> _Set problem 1_
Swap "image size" for "screenshot size" in the rows below, not the interview, and reproduce the rows with nothing else changed.

> _Passage provided_
[START]

INTERVIEW: Craig Finn

INTERVIEW: Craig Finn

craig finn 2Craig Finn and his band, The Hold Steady, have pretty much soundtracked my life over the past decade, so when I was offered an interview with the great man, the answer was only ever going to be “Yes!”, even though I had just twenty minutes to prepare my questions and a lot of frantic scrabbling ensued. My five year old son, Stefan, bought me a smidgeon more time, as he was vocal in his desire to tell Craig how much he loved the song ‘Going To A Show‘ (“over 100%!”) and the singer gracefully obliged with a short chat – “Always nice to reach out to the younger generation, I think”.
Frivolities out of the way, we got down to the more pressing matters of 9/11, former colleagues, and, of course, his excellent new album, ‘Faith In The Future‘…

I’d have thought that, with a voice as distinctive as yours, it would be difficult to distinguish your solo work from your output with The Hold Steady, yet somehow, it sounds completely different. How?!!

Thanks, I really appreciate that. Can I just say that the UK on the whole has always been a really amazing, hugely supportive country that embraced the kind of storytelling that we do very early on, and I’m so grateful for that. People do ask me all the time how I know which is a Hold Steady song and which ones are solo. I think there are a couple of answers to that. For one, in The Hold Steady, I just write the lyrics. The music is generally Tad (Kubler), but I will have some input – it’s mainly a case of fitting my words around what’s been written. For my solo stuff, I generally write both. Secondly, from the get-go, when I met with Josh Kaufman, we made this decision to do something more ‘age appropriate’ with the new album. Something that, as a 44 year old, seemed natural, and also hopefully more elegant and hopeful.

They’re a lot more laid back, in general, than Hold Steady songs…

Yeah, we also made a decision to work on the mellow songs to let the narratives shine through. You wouldn’t necessarily notice, but there were no drumsticks used at all on ‘Faith In The Future‘; it was all brushes and very few cymbals, which gave it a very different attack and allowed the songs to come through. The stories drove the song, you know? Most of the album was just me and Josh. Just two of us, and sometimes Joe, so the arrangements are pretty sparse and unadorned. And that’s a lot easier than having to say to a band member “OK, you’re not needed on this one”!

[END]

> _Supplied records_

[START]

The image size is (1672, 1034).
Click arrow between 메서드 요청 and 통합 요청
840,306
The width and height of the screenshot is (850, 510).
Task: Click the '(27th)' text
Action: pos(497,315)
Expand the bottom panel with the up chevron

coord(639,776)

[END]

> _Set problem 2_
Extend the Craig Finn interview above, picking up right after its final sentence.

> _Response 1_
The screenshot size is (1672, 1034).
Click arrow between 메서드 요청 and 통합 요청
840,306
The width and height of the screenshot is (850, 510).
Task: Click the '(27th)' text
Action: pos(497,315)
Expand the bottom panel with the up chevron

coord(639,776)

> _Response 2_
Despite the differences, quite a few of the new songs do feel like they are about peripheral characters in the world of Holly, Gideon and co (who feature prominently in much of The Hold Steady’s work)…

I always like writing new characters – in fact I think four of the songs on the new record have people’s names in the title! – because it frees you up from doing something confessional. I read a great quote recently that said “All novelists have just one character…and that is themselves”, and I think that’s true – there’s probably a part of myself that’s in every character I write, but you know, if I was writing purely about myself, all my songs would be just about going to the grocery store or walking to the post box! I feel like I should be writing about bigger things than that and that’s what these characters help me to do.

Like ‘Sarah, Calling From A Hotel’…

Well nothing like that has ever happened to me, but that whole premise of someone leaving one relationship to join another, more financially secure one that is a lot more volatile, well, you don’t have to live in New York City for too long before you see it happening to others.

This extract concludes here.